Although illustrated and described one or more embodiments, can make and revise and substitute it under the prerequisite that does not depart from marrow of the present invention and scope.Therefore, it should be understood that the present invention by illustration non-limiting description.

Claims (23)

1. a stratum treatment system, comprising:
The annular space wherein with one or more openings is crossed over member, and originally described one or more openings are combined with degradation material;
Wherein there is the pipe fitting with one or more ports of described one or more open fluid communication;
Can be by described one or more ports and the inside dimension portion isolation of described pipe fitting or the sleeve pipe being communicated with.
2. stratum according to claim 1 treatment system, wherein said annular space is crossed over member and is comprised projecting part.
3. stratum according to claim 1 treatment system, wherein said degradation material can be by flow-induced corrosion or dissolving.
4. stratum according to claim 1 treatment system, wherein said sleeve pipe comprises the one or more passages that can aim at or stagger with described one or more ports.
5. stratum according to claim 1 treatment system, wherein said sleeve pipe also comprises blocking member bearing.
6. stratum according to claim 1 treatment system, wherein said annular space is crossed over member and described pipe fitting defines chamber.
7. stratum according to claim 6 treatment system, wherein said chamber is communicated with the inside dimension portion fluid of described pipe fitting.
8. stratum according to claim 5 treatment system, wherein said sleeve pipe is fixed to described pipe fitting by release component.
9. stratum according to claim 8 treatment system, wherein said release component is one or more shear screw.
10. stratum according to claim 1 treatment system, wherein said pipe fitting comprises the shoulder that is configured to stop described sleeve movement.
11. stratum according to claim 1 treatment systems, wherein said system comprises one-way movement structure.
12. stratum according to claim 1 treatment systems, wherein said system is frac system.
13. stratum according to claim 1 treatment systems, wherein said system is acidifying system.
14. 1 kinds of methods of processing for realizing accurate stratum, comprising:
In stratum, lay annular space and cross over member, so that described annular space is crossed over one or more openings in member near formation wall, originally described one or more openings are combined with degradation material;
Expose the one or more ports in pipe component;
The described one or more open communication in member are crossed over to by pipe fitting inside dimension portion and described annular space;
By described pipe fitting inside dimension portion, apply fluid, described fluid is by described degradation material degraded and described degradation material is removed from described one or more openings; And
By described one or more openings, guide described fluid into stratum.

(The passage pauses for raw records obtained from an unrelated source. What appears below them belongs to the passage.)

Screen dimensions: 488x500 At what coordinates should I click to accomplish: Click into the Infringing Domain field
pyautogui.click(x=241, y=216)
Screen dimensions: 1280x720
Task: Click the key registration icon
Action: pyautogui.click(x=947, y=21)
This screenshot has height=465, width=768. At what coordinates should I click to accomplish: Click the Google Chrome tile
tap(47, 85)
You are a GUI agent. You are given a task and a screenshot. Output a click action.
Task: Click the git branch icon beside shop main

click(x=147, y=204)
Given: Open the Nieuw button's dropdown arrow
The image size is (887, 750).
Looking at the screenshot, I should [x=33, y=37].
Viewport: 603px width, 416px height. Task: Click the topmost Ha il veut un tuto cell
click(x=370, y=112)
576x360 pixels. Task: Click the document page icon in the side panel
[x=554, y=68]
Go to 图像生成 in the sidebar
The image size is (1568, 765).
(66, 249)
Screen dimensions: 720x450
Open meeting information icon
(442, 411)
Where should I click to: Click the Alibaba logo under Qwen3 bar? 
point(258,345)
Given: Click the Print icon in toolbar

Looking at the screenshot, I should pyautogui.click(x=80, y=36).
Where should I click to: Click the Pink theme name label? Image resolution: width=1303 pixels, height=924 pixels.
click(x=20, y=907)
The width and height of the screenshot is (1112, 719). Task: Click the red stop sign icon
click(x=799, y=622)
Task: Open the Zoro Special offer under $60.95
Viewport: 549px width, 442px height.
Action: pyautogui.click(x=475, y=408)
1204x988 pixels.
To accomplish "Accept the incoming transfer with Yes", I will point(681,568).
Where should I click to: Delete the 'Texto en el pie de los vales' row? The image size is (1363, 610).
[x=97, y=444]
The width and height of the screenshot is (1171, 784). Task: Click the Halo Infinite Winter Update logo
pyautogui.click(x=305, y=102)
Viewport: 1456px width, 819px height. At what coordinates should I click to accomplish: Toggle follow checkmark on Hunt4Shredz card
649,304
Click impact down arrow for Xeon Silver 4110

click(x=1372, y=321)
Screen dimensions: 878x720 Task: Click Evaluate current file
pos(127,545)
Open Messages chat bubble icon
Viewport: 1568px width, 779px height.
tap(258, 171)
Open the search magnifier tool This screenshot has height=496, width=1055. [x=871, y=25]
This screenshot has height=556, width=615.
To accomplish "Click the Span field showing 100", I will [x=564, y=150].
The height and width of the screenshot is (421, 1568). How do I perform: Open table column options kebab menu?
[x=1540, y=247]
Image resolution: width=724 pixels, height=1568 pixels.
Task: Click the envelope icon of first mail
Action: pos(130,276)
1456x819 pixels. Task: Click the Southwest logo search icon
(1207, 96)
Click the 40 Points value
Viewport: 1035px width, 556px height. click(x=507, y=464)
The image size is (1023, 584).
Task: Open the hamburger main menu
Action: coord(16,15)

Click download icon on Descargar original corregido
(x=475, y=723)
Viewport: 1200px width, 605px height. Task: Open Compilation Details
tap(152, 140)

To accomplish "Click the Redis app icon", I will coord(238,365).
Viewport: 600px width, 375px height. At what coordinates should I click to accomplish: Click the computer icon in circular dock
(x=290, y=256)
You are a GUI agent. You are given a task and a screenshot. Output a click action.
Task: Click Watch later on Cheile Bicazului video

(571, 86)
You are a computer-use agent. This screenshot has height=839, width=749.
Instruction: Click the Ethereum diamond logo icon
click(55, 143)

15. methods according to claim 14, the step of wherein laying annular space leap member is that the body radial and outward deformation by a chamber being exerted pressure force annular space to cross over member realizes.
16. methods according to claim 14, the step of wherein exposing the one or more ports in pipe component comprises blocking member is sent to the blocking member bearing in sleeve component and makes sleeve component move to realize.
17. methods according to claim 14, the step that wherein makes sleeve component move comprises gets loose a release component.
18. methods according to claim 14, the step of wherein laying annular space leap member comprises actuating one one-way movement structure.
19. methods according to claim 14, wherein the method is fracturing process.
20. methods according to claim 14, wherein the method is acidization tool.
21. methods according to claim 14, wherein said degradation material can be corroded or dissolve by fluid.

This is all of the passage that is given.